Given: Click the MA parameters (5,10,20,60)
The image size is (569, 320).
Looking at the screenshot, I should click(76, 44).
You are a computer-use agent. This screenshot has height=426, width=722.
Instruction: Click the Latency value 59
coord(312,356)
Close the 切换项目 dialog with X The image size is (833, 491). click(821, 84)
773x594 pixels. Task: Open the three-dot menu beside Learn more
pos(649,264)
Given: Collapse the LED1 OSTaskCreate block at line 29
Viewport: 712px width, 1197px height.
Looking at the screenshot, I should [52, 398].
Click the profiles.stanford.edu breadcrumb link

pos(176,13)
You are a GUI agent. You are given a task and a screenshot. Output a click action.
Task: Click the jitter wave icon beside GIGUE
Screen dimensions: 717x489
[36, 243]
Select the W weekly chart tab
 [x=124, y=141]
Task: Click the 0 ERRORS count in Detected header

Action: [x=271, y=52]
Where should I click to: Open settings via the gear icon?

+--

EXERCISE REQUIREMENTS - Write each entry out again. Do not change a word.

RESPONSE TO THIS TASK -
Given: Click the MA parameters (5,10,20,60)
The image size is (569, 320).
Looking at the screenshot, I should click(76, 44).
You are a computer-use agent. This screenshot has height=426, width=722.
Instruction: Click the Latency value 59
coord(312,356)
Close the 切换项目 dialog with X The image size is (833, 491). click(821, 84)
773x594 pixels. Task: Open the three-dot menu beside Learn more
pos(649,264)
Given: Collapse the LED1 OSTaskCreate block at line 29
Viewport: 712px width, 1197px height.
Looking at the screenshot, I should [52, 398].
Click the profiles.stanford.edu breadcrumb link

pos(176,13)
You are a GUI agent. You are given a task and a screenshot. Output a click action.
Task: Click the jitter wave icon beside GIGUE
Screen dimensions: 717x489
[36, 243]
Select the W weekly chart tab
 [x=124, y=141]
Task: Click the 0 ERRORS count in Detected header

Action: [x=271, y=52]
Where should I click to: Open settings via the gear icon?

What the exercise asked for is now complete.